Oliver Thornycroft, who was the son of Sir Hamo Thornycroft, R.A., and a cousin of Sir John E. Thornycroft, K.B.E., the governing director and chairman of John I. Thornycroft and Co., Ltd., was born on April 19, 1885.
After completing his education at Bedales School he went to Clare College, Cambridge, where he took his degree and then began his career as an electrical and mechanical engineer.
In the first world war he served as a lieutenant, R.N.V.R., attached to the Royal Naval Air Service, and afterwards joined the firm of Ricardo and Co., Ltd., where he was appointed chief engineer and works manager. He continued in this post until 1939, when he became attached to the Admiralty department engaged in mine and anti-submarine weapon research.
Shortly after the war, in 1946, he was appointed Director of Aeronautical and Engineering Research at the Admiralty, where he remained for the next four years, and afterwards carried on in business as a consulting engineer.

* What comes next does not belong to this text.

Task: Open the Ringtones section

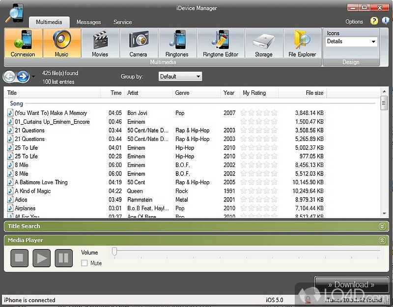Action: tap(177, 43)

In 1920 Oliver Thornycroft was awarded the O.B.E. and in 1948 was made a C.B. He was a Fellow of the Royal Aeronautical Society and a member of the Institution of Mechanical Engineers, and contributed many articles on engineering subjects to technical journals.
1957 Obituary 
Oliver Thornycroft, C.B., O.B.E., B.A., was educated at Bedales School, and Clare College, Cambridge, where he graduated B.A.
During the 1914-18 war he served as a Lieutenant, R.N.V.R., attached to R.N.A.S., and later joined the Mechanical Warfare Department (Tanks) as Director of the Experimental Station.
He then became Works Manager and Chief Engineer, Ricardo and Co., Shoreham, and continued in that post until 1939, when he became attached to the Admiralty department engaged in mine and anti-submarine weapon research. In 1946 he was appointed Director, Aeronautical and Engineering Research, Admiralty, where he remained for four years, and subsequently carried on in business as a consulting engineer.
He was awarded the O.B.E. (1920), and appointed C.B. (1948). He was elected a Member of the Institution in 1934, and was also a Member of the Institution of Automobile Engineers and a Fellow of the Royal Aeronautical Society. Many articles were contributed by him to the technical Press.
His death occurred, after a long illness, on 24th August 1956, at the age of seventy-one.